CARSON CITY -- A state radiation physicist said Thursday that radioactivity from damaged nuclear reactors in Japan does not pose a health risk in Nevada.

Eric Matus, the state Health Division's radiation physicist, said he has been fielding 30 to 40 calls a day from concerned Nevadans.

Any material released in Japan must travel 10,000 miles across the Pacific Ocean, and would be dispersed in the atmosphere. While it might be detectable, it would pose no health risk and would not affect food or water supplies in Nevada, he said.

He also said it's unnecessary to take anti-radiation drugs, such as potassium iodide, and noted that the drugs do have unwanted side effects.

The state Health Division and the Department of Public Safety issued a joint statement Thursday saying there is no official prediction that any hazardous levels of radiological material will reach the U.S. Anything else is speculation, they said.

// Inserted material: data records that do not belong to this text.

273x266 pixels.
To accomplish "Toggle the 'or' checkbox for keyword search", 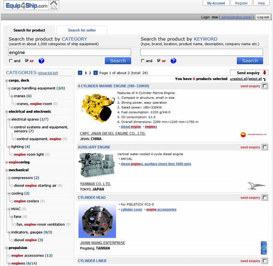I will 159,61.
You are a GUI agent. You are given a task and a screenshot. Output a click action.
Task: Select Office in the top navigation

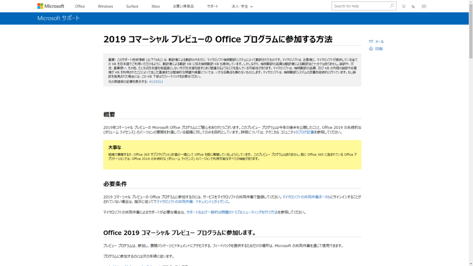79,6

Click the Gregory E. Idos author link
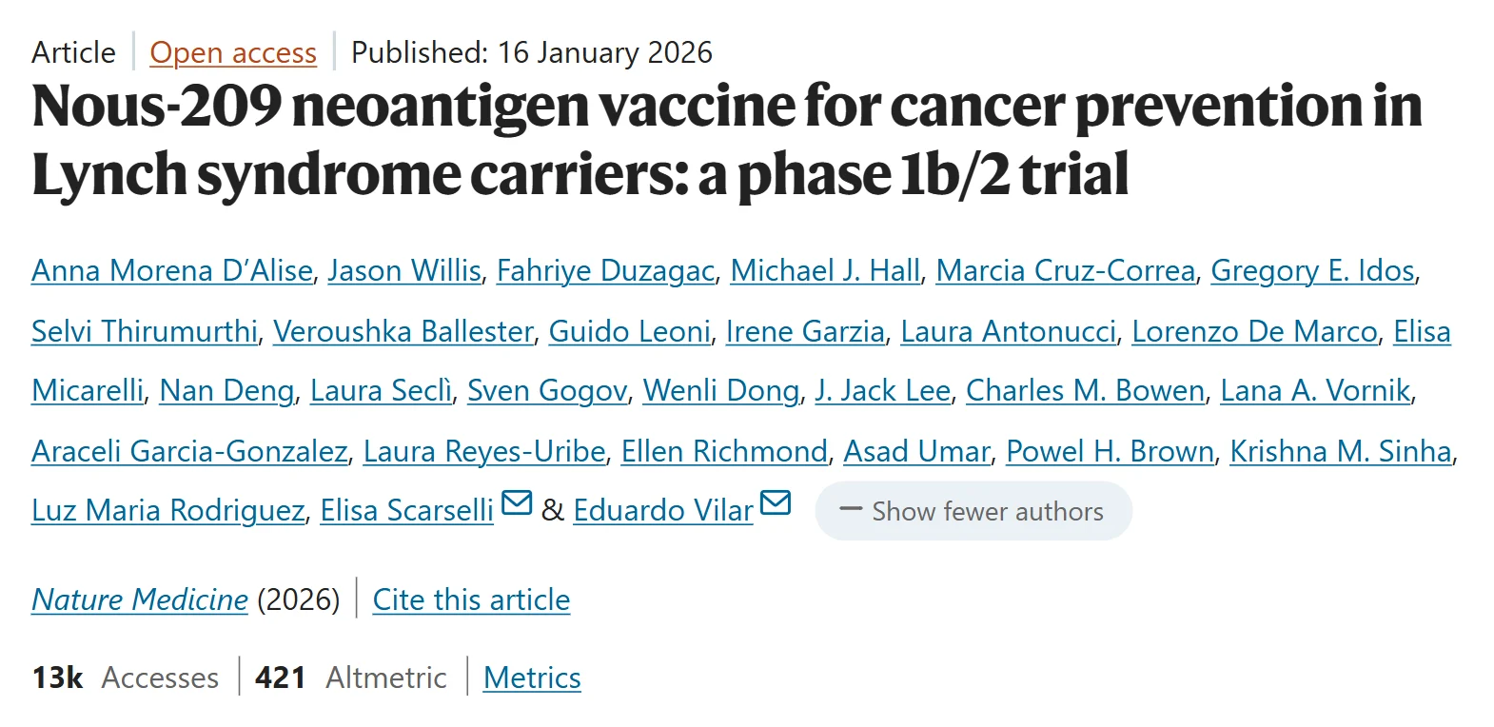[x=1312, y=270]
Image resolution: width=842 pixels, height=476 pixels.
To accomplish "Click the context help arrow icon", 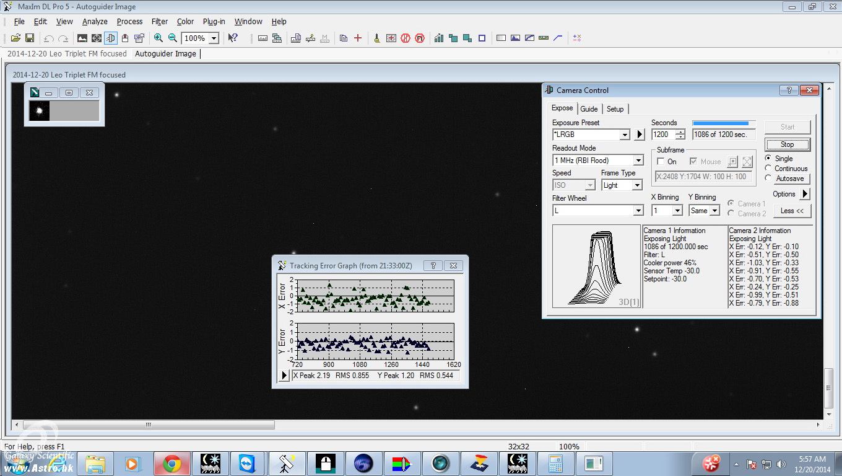I will 233,38.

Matus said the radioactive plume now reaches more than 100 miles east of the Japanese coast. He said the Chernobyl accident in the northern Ukraine in 1986 was much more dangerous, and while winds blew radiation around the world background radiation levels in Las Vegas increased only slightly.

The federal government is monitoring the air for radiation in Guam, Hawaii and Alaska, Matus noted, and there are monitoring sites in Las Vegas, Reno, and at 29 places in communities around the Nevada Test Site. The state Desert Research Institute operates these sites and posts real-time radiation information on its website: http://www.cemp.dri.edu/.

Contact Capital Bureau Chief Ed Vogel at evogel@reviewjournal.com or 775-687-3900.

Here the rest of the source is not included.